Source data
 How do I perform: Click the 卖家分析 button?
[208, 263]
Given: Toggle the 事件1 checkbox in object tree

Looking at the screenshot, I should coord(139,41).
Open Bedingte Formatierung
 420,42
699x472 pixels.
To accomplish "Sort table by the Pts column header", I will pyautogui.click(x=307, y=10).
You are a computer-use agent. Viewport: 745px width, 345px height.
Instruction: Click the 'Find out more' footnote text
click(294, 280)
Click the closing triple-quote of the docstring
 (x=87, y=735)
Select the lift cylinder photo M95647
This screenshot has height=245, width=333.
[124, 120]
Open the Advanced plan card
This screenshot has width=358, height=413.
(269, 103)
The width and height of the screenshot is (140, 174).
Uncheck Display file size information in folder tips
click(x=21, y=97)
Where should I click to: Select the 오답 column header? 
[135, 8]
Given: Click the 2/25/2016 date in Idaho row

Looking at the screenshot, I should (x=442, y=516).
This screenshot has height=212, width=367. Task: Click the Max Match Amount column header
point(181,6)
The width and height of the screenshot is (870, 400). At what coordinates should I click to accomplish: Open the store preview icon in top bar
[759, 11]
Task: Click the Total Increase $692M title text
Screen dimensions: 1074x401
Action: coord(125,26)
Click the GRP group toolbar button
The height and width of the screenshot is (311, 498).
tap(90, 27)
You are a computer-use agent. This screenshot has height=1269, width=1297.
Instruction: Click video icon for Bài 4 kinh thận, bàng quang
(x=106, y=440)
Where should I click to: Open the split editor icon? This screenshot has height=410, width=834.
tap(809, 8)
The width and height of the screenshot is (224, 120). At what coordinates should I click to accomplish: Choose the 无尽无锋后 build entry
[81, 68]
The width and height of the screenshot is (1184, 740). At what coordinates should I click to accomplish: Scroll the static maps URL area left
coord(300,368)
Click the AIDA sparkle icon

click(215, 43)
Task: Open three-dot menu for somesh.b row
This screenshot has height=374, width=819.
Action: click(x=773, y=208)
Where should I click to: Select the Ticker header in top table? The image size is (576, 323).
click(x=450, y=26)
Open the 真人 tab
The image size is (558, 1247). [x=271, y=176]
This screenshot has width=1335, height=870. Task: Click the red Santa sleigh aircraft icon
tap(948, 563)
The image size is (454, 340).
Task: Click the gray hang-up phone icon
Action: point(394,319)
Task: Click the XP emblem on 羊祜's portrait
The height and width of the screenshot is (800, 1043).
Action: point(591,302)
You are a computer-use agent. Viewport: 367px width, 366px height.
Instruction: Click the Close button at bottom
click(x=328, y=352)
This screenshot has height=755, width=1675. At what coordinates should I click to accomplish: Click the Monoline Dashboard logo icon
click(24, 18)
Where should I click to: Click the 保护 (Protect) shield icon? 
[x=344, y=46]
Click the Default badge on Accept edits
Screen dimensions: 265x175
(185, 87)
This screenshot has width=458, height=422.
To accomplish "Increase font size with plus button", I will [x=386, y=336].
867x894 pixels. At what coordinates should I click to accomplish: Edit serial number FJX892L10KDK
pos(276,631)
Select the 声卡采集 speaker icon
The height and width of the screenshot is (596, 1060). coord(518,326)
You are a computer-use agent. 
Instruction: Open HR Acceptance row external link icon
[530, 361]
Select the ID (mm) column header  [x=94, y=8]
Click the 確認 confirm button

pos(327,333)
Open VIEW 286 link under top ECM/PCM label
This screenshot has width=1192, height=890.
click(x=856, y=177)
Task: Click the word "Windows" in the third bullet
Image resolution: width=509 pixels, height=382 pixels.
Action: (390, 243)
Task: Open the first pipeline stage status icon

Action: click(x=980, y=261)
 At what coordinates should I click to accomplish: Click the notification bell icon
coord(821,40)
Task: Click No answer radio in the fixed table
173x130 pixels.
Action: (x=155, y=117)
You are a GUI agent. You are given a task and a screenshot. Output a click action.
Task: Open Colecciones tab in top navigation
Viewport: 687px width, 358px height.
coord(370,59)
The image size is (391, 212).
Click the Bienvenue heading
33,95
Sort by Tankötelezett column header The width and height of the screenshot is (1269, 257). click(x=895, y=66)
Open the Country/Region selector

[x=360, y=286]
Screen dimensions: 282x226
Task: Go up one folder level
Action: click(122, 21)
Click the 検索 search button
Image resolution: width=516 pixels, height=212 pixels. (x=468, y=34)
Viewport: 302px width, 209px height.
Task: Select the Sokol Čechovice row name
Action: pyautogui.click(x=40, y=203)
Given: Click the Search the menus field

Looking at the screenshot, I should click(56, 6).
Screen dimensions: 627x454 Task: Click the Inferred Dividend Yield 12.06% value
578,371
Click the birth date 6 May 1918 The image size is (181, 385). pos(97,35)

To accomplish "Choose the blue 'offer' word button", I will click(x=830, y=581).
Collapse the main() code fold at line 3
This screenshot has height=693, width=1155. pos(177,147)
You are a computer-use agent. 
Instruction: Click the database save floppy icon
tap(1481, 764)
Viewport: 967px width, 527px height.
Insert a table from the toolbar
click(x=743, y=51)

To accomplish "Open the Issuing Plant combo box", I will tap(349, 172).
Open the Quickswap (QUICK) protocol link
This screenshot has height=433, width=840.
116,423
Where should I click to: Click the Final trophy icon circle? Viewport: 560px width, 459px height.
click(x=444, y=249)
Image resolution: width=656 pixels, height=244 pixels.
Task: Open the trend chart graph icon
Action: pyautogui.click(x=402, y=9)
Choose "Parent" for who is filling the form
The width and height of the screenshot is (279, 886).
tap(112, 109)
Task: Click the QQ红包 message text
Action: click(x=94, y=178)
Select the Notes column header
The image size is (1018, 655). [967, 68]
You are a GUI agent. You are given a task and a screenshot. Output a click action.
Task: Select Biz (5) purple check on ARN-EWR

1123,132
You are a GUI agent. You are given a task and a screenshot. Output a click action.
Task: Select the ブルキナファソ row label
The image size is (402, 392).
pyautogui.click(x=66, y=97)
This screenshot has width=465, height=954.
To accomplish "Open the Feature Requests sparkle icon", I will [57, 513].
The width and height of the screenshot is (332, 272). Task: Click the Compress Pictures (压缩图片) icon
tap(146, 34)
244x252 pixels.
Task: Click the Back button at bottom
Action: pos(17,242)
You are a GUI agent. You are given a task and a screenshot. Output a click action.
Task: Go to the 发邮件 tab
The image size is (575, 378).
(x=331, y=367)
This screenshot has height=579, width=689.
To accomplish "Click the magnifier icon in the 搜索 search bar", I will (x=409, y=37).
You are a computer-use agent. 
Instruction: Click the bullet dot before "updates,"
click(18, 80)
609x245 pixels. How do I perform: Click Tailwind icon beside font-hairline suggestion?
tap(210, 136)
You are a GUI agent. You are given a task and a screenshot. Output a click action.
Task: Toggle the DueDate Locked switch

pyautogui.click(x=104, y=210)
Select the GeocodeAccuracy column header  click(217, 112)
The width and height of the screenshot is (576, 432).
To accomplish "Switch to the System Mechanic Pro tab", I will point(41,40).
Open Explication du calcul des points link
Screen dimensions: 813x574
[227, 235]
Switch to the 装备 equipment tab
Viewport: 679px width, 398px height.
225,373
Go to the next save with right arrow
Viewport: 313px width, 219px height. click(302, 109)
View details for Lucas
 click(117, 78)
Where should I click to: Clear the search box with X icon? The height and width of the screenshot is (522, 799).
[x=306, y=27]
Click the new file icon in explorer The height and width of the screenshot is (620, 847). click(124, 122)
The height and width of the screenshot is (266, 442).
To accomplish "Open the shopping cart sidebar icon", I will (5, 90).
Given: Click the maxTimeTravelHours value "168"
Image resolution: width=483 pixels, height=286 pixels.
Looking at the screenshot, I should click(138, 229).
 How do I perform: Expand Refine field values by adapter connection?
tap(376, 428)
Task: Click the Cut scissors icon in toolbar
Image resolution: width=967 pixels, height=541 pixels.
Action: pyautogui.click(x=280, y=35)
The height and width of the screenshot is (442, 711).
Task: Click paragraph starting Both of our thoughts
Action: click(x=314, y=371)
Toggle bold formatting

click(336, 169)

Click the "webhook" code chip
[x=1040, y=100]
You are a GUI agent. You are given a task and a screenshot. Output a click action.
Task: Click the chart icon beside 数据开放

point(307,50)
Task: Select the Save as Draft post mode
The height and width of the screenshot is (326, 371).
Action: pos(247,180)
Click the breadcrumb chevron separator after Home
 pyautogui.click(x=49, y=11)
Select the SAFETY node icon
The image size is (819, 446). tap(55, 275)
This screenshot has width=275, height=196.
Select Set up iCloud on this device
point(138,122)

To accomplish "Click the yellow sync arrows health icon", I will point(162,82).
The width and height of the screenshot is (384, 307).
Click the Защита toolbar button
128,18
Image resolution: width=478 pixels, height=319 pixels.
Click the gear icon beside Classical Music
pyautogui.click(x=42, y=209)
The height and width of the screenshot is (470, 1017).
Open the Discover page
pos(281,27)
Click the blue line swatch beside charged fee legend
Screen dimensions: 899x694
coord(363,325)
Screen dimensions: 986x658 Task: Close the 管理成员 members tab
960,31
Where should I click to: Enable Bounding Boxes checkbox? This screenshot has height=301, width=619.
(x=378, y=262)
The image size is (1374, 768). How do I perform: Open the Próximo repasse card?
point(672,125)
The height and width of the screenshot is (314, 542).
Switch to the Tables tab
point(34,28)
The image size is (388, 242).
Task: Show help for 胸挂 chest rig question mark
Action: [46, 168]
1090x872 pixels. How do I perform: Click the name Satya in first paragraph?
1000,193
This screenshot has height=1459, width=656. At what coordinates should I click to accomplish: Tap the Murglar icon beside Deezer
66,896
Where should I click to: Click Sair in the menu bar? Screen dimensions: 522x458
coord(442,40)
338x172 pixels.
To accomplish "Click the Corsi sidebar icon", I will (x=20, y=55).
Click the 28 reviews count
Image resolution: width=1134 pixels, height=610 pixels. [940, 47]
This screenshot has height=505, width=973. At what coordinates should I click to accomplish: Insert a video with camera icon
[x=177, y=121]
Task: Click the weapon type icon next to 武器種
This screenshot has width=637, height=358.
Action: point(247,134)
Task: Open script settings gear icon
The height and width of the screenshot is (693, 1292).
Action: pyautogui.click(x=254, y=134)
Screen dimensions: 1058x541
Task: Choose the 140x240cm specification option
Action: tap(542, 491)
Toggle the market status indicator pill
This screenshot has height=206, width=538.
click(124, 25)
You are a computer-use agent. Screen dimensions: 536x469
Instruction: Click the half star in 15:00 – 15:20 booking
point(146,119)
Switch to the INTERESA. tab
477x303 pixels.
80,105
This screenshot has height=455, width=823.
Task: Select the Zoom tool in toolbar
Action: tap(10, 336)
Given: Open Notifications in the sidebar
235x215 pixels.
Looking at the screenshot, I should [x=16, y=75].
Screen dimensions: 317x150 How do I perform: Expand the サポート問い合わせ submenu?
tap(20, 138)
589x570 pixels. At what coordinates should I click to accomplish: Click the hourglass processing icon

* Task objective *
The lines to copy are those in the records above containing the word "blue".

* Finished exercise *
To accomplish "Choose the blue 'offer' word button", I will click(x=830, y=581).
Click the blue line swatch beside charged fee legend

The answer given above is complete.